Under Fascism there appears for the first time in Europe a type of man who does not want to give reasons or to be right, but simply shows himself resolved to impose his opinions. This is the new thing: the right not to be reasonable, the “reason of unreason.” Here I see the most palpable manifestation of the new mentality of the masses, due to their having decided to rule society without the capacity for doing so. In their political conduct the structure of the new mentality is revealed in the rawest, most convincing manner. The average man finds himself with “ideas” in his head, but he lacks the faculty of ideation. He has no conception even of the rare atmosphere in which ideals live. He wishes to have opinions, but is unwilling to accept the conditions and presuppositions that underlie all opinion. Hence his ideas are in effect nothing more than appetites in words….”

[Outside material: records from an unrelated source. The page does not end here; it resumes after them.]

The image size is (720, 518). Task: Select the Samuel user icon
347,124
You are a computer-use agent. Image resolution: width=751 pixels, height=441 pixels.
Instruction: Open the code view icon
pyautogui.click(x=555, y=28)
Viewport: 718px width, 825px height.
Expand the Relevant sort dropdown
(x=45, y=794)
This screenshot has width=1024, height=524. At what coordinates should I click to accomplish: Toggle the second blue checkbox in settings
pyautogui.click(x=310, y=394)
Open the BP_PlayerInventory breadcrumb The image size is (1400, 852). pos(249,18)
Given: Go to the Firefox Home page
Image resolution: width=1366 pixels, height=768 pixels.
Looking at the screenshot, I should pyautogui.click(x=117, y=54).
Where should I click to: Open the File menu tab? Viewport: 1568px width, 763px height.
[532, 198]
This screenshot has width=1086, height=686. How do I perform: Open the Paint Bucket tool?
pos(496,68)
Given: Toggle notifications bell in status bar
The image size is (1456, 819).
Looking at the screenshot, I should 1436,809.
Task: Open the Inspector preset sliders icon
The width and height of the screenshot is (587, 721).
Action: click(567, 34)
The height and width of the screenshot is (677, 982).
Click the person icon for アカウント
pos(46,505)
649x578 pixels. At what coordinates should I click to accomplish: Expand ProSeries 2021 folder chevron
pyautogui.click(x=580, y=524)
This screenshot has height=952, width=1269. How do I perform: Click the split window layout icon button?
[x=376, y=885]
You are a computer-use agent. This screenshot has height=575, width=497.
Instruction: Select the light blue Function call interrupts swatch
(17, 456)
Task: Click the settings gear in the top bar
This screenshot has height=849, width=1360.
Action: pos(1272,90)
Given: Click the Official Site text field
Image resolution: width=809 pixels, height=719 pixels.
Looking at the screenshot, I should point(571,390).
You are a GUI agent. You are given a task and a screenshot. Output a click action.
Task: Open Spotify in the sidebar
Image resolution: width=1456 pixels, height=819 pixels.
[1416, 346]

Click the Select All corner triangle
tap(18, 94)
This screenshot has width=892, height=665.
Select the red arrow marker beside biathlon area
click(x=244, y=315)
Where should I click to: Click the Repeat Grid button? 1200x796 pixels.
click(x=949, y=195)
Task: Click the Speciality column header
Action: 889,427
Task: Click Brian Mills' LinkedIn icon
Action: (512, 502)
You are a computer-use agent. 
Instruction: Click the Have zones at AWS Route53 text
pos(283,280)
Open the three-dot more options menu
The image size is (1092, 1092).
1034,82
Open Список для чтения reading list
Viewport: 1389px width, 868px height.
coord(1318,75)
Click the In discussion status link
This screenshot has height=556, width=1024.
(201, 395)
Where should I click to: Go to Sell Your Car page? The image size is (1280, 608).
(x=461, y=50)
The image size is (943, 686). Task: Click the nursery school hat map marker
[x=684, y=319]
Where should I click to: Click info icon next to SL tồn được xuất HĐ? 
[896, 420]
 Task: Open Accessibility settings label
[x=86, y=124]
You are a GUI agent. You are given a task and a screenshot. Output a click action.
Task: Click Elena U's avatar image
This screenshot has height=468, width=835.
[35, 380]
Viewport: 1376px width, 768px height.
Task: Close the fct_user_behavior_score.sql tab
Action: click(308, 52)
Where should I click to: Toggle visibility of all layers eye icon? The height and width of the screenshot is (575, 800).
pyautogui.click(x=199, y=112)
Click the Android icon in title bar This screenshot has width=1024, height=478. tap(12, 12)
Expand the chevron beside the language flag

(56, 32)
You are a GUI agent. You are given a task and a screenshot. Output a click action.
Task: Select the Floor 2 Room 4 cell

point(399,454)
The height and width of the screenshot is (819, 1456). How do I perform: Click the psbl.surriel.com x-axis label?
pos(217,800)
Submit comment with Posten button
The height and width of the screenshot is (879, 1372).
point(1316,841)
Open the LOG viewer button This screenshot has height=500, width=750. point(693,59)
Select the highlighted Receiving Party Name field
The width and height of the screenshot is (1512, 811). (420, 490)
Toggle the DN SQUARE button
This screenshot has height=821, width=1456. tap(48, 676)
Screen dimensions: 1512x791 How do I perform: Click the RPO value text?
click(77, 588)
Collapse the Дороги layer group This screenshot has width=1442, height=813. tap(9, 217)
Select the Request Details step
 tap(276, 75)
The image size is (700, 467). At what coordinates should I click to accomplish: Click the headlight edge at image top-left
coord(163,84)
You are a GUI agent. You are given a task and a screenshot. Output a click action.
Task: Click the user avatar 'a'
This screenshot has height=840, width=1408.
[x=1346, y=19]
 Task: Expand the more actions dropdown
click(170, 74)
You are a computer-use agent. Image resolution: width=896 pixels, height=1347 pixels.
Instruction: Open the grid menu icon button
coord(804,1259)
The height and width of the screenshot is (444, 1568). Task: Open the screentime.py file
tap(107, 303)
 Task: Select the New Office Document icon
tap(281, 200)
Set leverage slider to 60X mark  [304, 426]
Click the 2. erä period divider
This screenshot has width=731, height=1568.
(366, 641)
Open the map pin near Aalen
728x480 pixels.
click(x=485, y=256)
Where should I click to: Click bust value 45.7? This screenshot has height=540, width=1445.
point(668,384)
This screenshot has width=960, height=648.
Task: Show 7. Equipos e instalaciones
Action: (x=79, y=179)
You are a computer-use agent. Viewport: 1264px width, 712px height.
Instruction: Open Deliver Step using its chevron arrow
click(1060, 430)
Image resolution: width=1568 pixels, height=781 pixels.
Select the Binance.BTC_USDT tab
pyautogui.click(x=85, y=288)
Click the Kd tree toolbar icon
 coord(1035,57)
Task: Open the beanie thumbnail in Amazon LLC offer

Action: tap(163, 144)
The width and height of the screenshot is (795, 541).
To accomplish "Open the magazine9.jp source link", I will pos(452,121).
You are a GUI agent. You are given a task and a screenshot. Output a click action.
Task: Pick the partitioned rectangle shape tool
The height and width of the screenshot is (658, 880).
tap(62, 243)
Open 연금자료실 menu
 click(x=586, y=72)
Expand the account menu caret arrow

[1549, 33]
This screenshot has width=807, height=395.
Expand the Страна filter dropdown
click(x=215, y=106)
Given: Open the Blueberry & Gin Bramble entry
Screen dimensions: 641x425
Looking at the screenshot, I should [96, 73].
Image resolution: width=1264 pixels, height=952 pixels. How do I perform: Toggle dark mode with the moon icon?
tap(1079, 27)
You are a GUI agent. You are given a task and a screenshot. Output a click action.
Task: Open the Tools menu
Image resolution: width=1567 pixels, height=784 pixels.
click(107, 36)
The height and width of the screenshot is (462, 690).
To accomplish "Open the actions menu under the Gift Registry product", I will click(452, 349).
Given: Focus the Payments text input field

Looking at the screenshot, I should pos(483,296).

Ortega Y Gasset, The Revolt of the Masses (1930)

7 thoughts on “Ortega Y Gasset On the Mass Mind

  1. Thanks for posting that–people don;t know Ortega anymore–like Mencken and the Stoics pretty much had a bead on the contemporary scene. Lays many things bare which for many are heretical. Bravo L!

  2. Another great work from that period (actually a few years before) is Julien Benda’s “Treason of the Intellectuals.”

    It should be on anyones Libertarian reading list.

  3. When I was a kiddo growing up in Texas we were convinced we were the freest, bravest and most couragous people on earth!

    Today had a call from a friend attending a tea party protest at lafayette part across from the whitehouse. The message she gave is approximately as follows

    “Decided to attend the Tea Party protests in front of the Whitehouse and Treasury. I hoped some lively protest some outrage and perhaps fellowship with likeminded people. would lift the pall on a rainy and dreary afternoon.

    Huge disapointment! One of the main symbols of the protest was to dump 1 million tea bags in Lafyette park. Am told (not present at the treasury) the plan was to dump another million on the steps of the treasury.

    The tea bags were not dumped. The ogranizers did not have the right permits and thus did not feel that dumping the tea bags was appropriate.”

    Its so very sad that its come to this. Its very, very tragic. We are sheep. Herein is the tale that shows all that the land of the brave and home of the free morphed into something very different…..

  4. Thanks for publishing this important passage from the wonderful Ortega y Gasset. One can never read too much of him – he is remarkably lucid, perhaps the most lucid (and courteous) of philosophers.
    For now we have regressed from the absence of standards to their complete subversion, or reversal. Ortega’s works go a long way in explaining why this has happened. For an updated
    “Ortegan” analysis of our current situation, you
    would appreciate reading my brother’s essay,
    “Urbino: An Essay on the Vital Manners of the West,”
    posted here:
    http://mysite.verizon.net/vze495qq/urbino/

  5. Hi Caryl –
    It’s nice to hear from you.
    I did read through your brother’s work and found it intriguing. Interestingly, he seems to have written about the necessity of a kind of balance of power between law and government and civil society, which is somewhat the theme of LOE and he seems to have written it around the same time as LOE. What a pity I didn’t get a chance
    to exchange thoughts with him.
    I’d like to post more, but some of the material would come across controversially or be open to such interpretation if I were to write in haste – as I am prone to do on a blog.
    So let me read it carefully and then respond.
    It certainly deserves that much.